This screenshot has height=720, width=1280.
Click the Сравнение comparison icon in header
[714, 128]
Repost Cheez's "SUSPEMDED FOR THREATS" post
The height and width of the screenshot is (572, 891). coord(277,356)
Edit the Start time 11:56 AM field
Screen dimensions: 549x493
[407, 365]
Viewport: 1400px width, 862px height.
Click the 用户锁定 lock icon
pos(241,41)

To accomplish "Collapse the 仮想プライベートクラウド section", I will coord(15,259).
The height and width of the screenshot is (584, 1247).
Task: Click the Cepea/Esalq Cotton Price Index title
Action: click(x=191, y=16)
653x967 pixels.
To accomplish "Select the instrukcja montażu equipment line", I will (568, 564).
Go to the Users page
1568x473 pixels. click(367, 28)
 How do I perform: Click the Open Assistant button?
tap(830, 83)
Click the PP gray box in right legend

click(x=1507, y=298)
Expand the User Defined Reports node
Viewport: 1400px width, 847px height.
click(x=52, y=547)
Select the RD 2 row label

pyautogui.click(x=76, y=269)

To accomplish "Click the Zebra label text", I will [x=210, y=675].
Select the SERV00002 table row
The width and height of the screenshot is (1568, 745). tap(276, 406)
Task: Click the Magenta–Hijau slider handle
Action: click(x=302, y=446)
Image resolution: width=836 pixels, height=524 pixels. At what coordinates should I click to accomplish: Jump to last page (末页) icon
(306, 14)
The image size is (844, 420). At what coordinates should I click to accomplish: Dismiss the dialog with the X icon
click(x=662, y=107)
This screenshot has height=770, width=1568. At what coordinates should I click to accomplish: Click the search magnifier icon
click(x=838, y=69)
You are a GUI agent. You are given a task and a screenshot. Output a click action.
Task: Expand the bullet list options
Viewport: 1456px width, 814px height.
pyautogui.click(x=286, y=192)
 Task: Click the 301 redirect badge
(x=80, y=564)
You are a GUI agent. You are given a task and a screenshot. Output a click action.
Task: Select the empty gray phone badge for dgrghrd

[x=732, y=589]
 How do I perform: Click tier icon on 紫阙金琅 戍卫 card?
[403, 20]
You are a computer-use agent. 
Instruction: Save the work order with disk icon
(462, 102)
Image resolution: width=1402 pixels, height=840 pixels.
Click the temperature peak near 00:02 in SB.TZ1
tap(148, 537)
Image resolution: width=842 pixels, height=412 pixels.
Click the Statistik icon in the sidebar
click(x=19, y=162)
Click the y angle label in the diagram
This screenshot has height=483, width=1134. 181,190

= = = =

- Instruction
Reproduce the records word for word, starting at the line that contains "This screenshot has height=770, width=1568." and continuing through the last line of the records.

- Answer to this task
This screenshot has height=770, width=1568. At what coordinates should I click to accomplish: Click the search magnifier icon
click(x=838, y=69)
You are a GUI agent. You are given a task and a screenshot. Output a click action.
Task: Expand the bullet list options
Viewport: 1456px width, 814px height.
pyautogui.click(x=286, y=192)
 Task: Click the 301 redirect badge
(x=80, y=564)
You are a GUI agent. You are given a task and a screenshot. Output a click action.
Task: Select the empty gray phone badge for dgrghrd

[x=732, y=589]
 How do I perform: Click tier icon on 紫阙金琅 戍卫 card?
[403, 20]
You are a computer-use agent. 
Instruction: Save the work order with disk icon
(462, 102)
Image resolution: width=1402 pixels, height=840 pixels.
Click the temperature peak near 00:02 in SB.TZ1
tap(148, 537)
Image resolution: width=842 pixels, height=412 pixels.
Click the Statistik icon in the sidebar
click(x=19, y=162)
Click the y angle label in the diagram
This screenshot has height=483, width=1134. 181,190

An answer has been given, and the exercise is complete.